| ФРАГМЕНТ ДОКУМЕНТА |
>>>

Сергей Аверинцев не встречается с трагедией как управляющей сознанием формой. Причина, на наш взгляд, в следующем. Кожинов прежде всего видит страдающий, разрываемый на части мир – разрываемый внутренними конфликтами. В страданиях утешает Христос, но он спасает душу, а не историческое бытие. Для Аверинцева на первом плане не мир, не Россия, уходящая от Православия и возвращающаяся к нему, а Богочеловек Иисус Христос. Он был распят, его смерть на кресте повторяется на ежедневной литургии, но воскресение, победа над смертью, одоление зла – исход, который очевиден.
Кожинов видит распятие не только в церковных пределах, в стройном порядке богослужения, но и в истории, в событиях, далеких от религиозной предсказуемости храмового действа. А в истории страдание всегда заметнее преображения. Аверинцев сосредоточен на неизбежной победе над злом, ибо оно лишь "оскудение добра". Наверное, его филологическое богословие – под знаком Пасхи. Кожинову ближе муки Страстной недели – причем, муки без уверенности в воскресении, потому что для воскресения нужно приложить очень много усилий, его нужно заслужить пониманием и действием – и отдельной личности, и всего народа. Сергей Аверинцев неоднократно писал о ветхозаветной "Книге Иова", но в его творчестве нет драмы, захватившей этого праведника и заставившей его перейти к "роковым вопросам", приближающим Бога. Страдалец Иов, дерзнувший вопрошать о несовершенстве видимого мира, ближе, как нам кажется, Вадиму Кожинову. В его работах часто появляется трагический человек, страдающий в истории. Аверинцев чаще видит спасающуюся душу, которая совершает исход из истории.

<<<

| РАЗДЕЛ ДАННЫХ |

>>>

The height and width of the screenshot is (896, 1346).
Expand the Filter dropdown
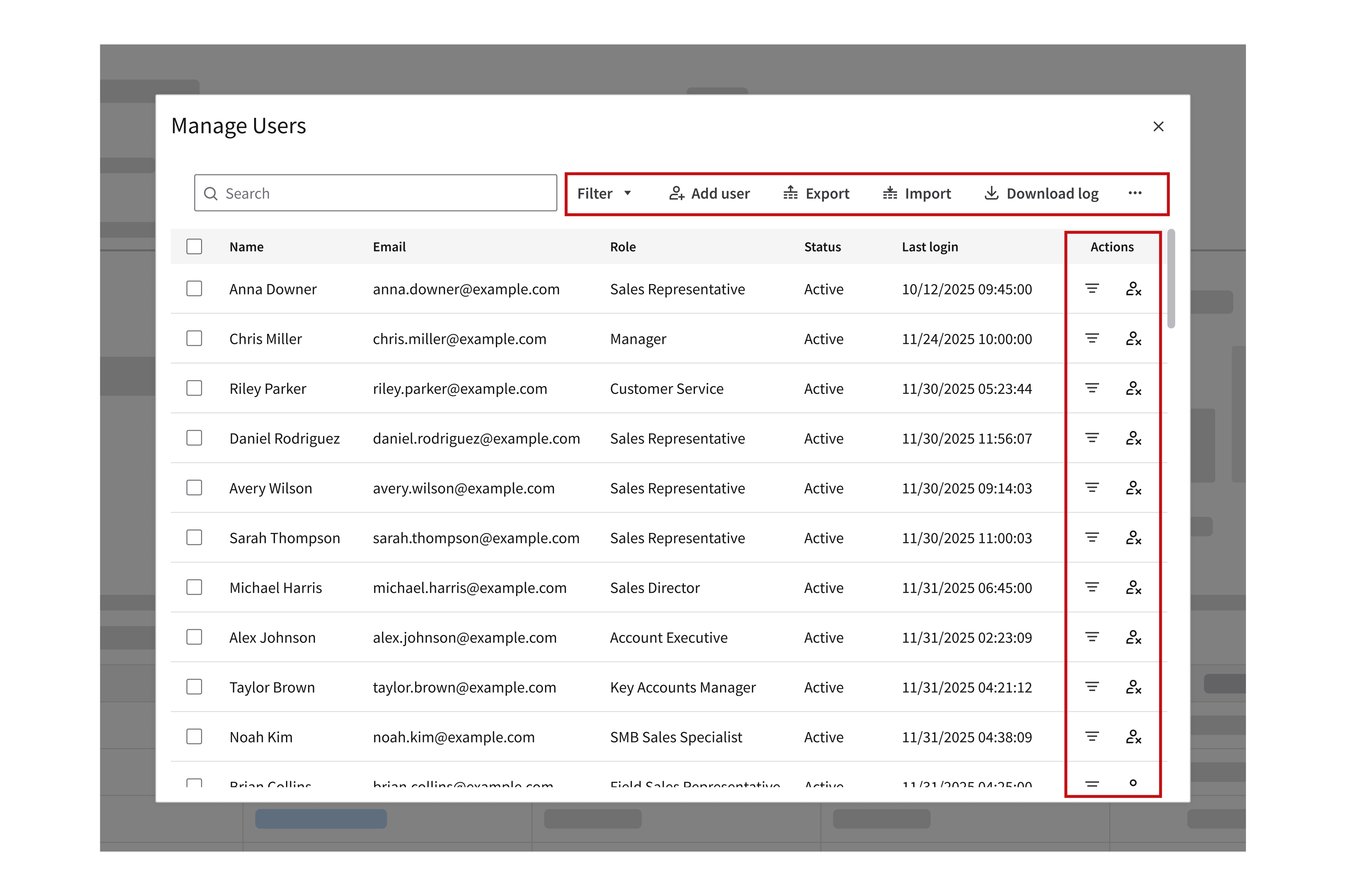(604, 194)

<<<

| ЗАДАНИЯ ДЛЯ ВЫПОЛНЕНИЯ |
a - Скопируйте дословно ту часть фрагмента документа, которая начинается словами «Сергей Аверинцев не встречается» и заканчивается словами «исход, который очевиден.».
b - Ответьте на вопросы по фрагменту документа:
(i) Что, согласно фрагменту, повторяется на ежедневной литургии?
(ii) О какой ветхозаветной книге неоднократно писал Сергей Аверинцев?
(iii) Что в истории, как утверждается во фрагменте, всегда заметнее преображения?

| ОТВЕТЫ К ЗАДАНИЯМ |
a -
Сергей Аверинцев не встречается с трагедией как управляющей сознанием формой. Причина, на наш взгляд, в следующем. Кожинов прежде всего видит страдающий, разрываемый на части мир – разрываемый внутренними конфликтами. В страданиях утешает Христос, но он спасает душу, а не историческое бытие. Для Аверинцева на первом плане не мир, не Россия, уходящая от Православия и возвращающаяся к нему, а Богочеловек Иисус Христос. Он был распят, его смерть на кресте повторяется на ежедневной литургии, но воскресение, победа над смертью, одоление зла – исход, который очевиден.

b -
(i) Смерть Христа на кресте.
(ii) О «Книге Иова».
(iii) Страдание.